Exercise requirements: Exact reproduction is required for the lines below starting at the line with "You are a computer-use" and ending at the line with "Open Subscriptions from the sidebar", both included. No other lines, and no pictures.
====== Given entries ======
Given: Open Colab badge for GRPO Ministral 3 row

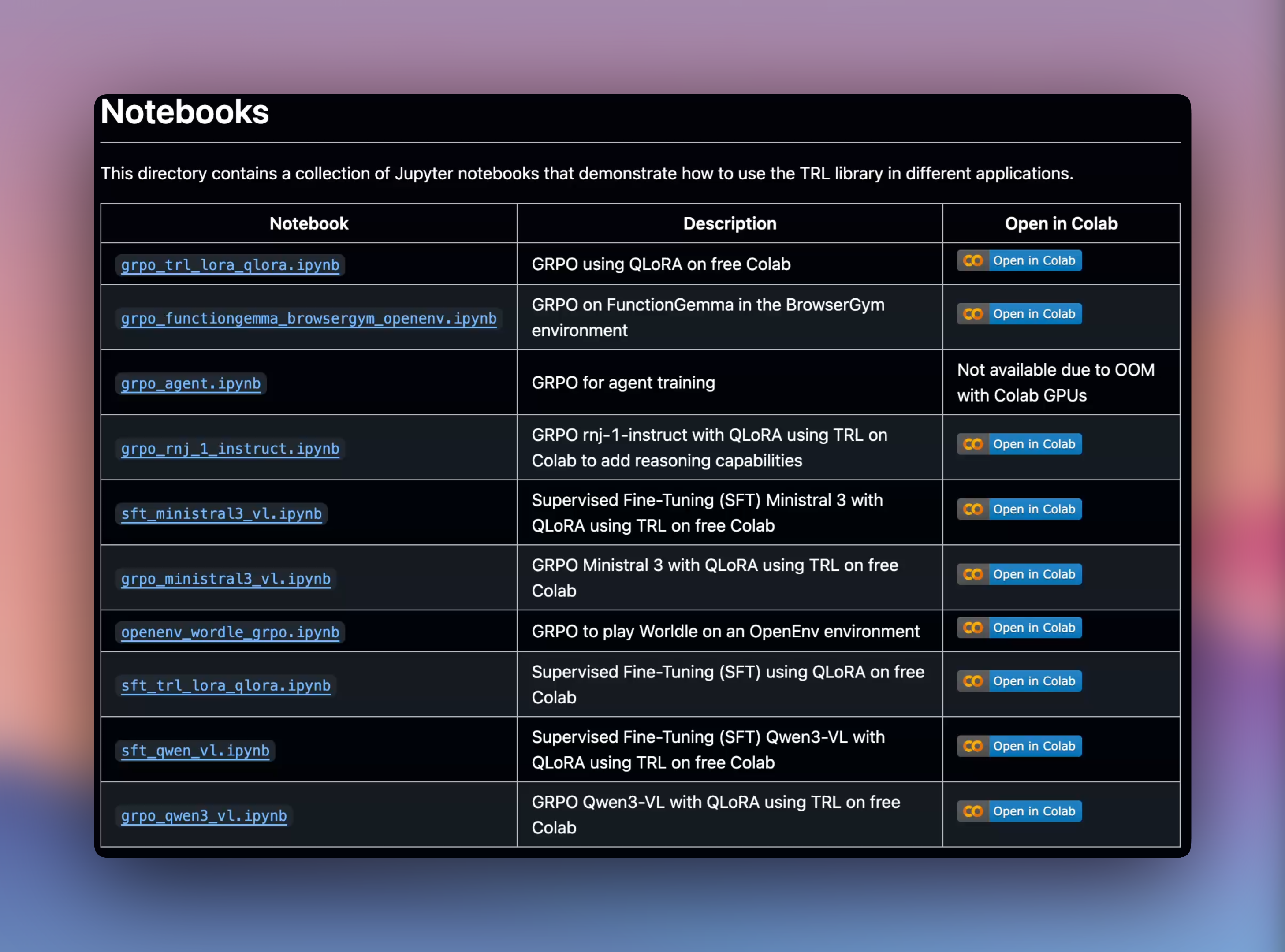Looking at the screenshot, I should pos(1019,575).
======
====== Given entries ======
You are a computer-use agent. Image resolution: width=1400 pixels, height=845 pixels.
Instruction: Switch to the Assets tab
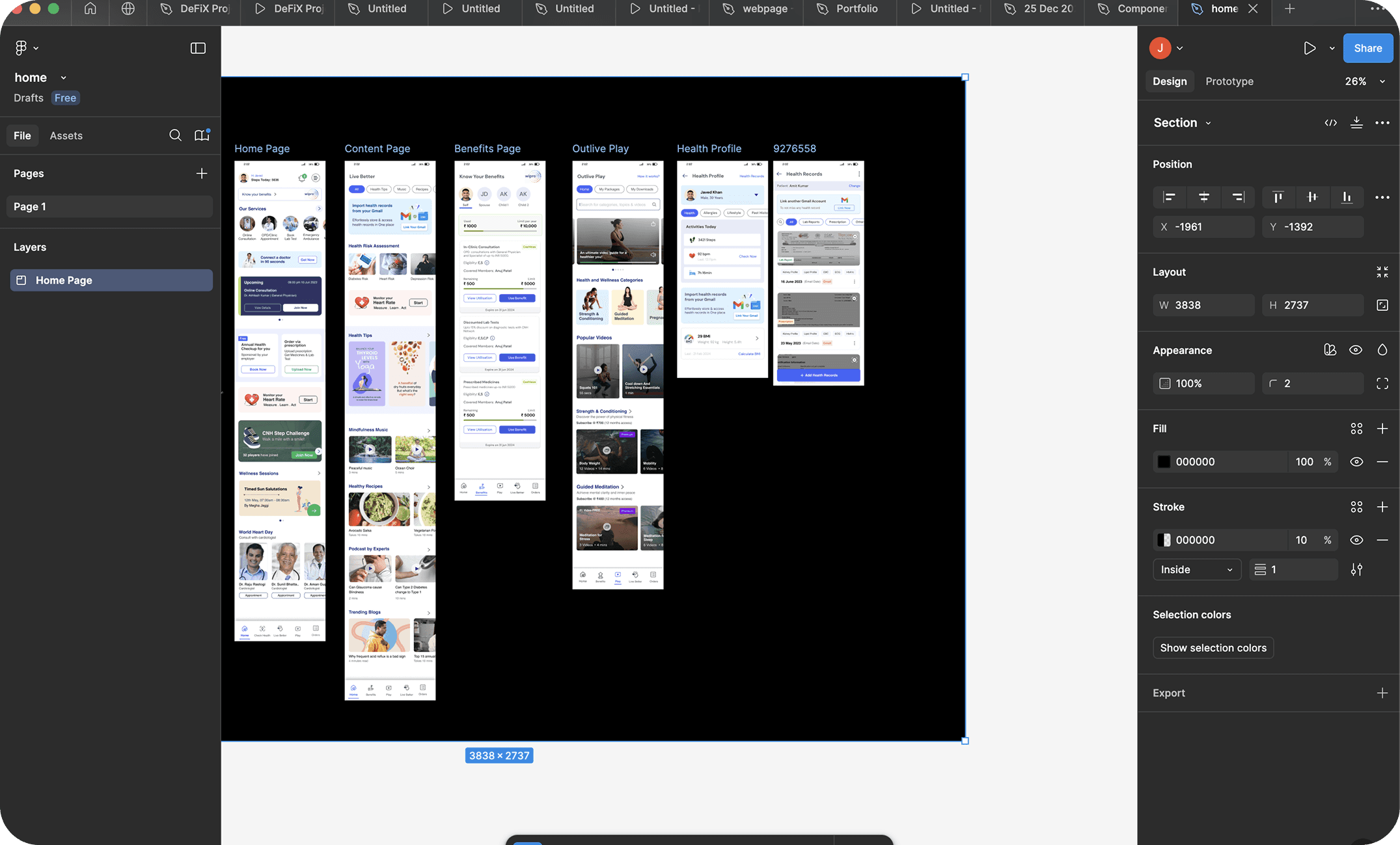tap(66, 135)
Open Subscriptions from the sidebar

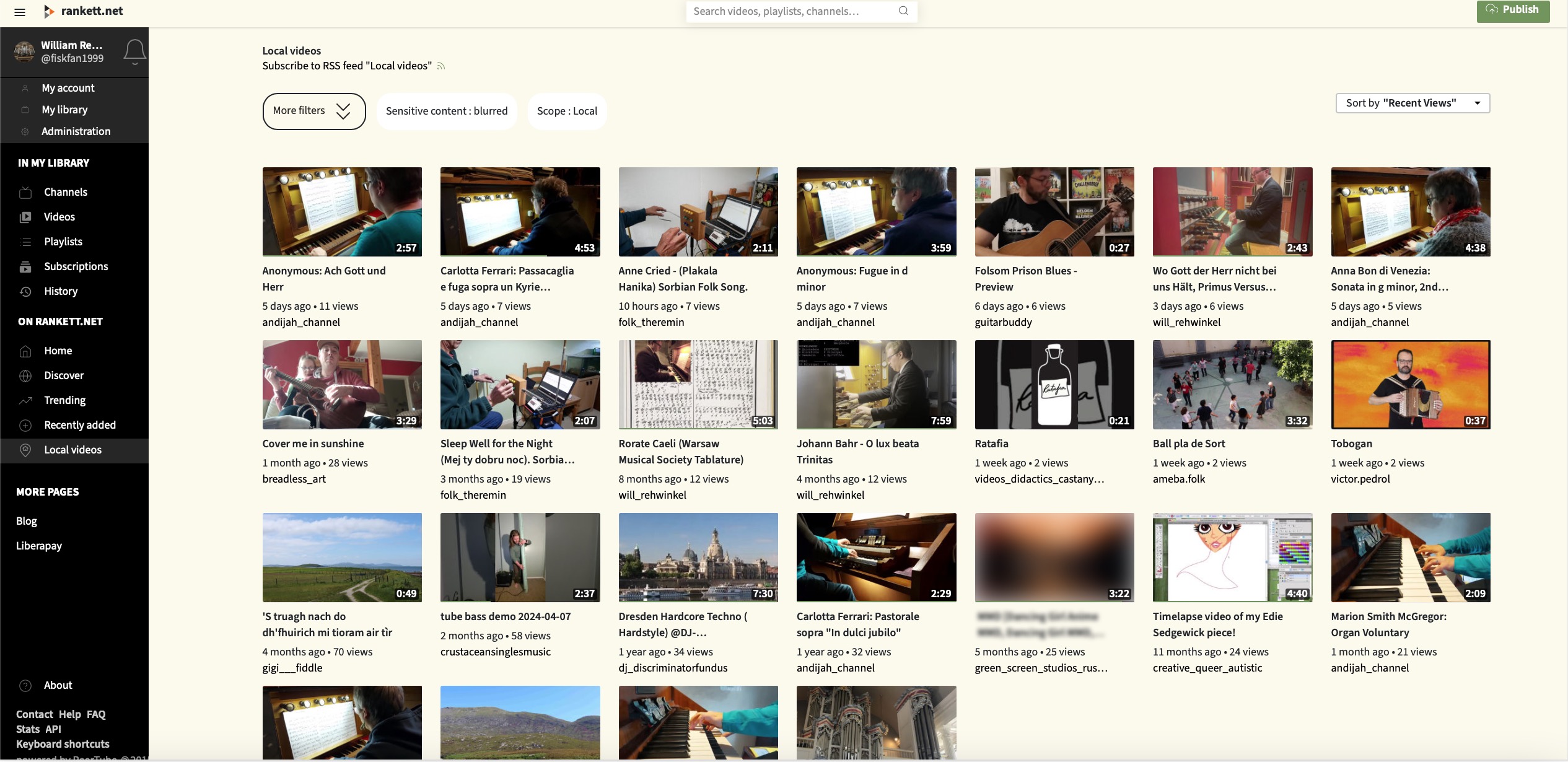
======
Exercise output:
You are a computer-use agent. Image resolution: width=1400 pixels, height=845 pixels.
Instruction: Switch to the Assets tab
tap(66, 135)
Open Subscriptions from the sidebar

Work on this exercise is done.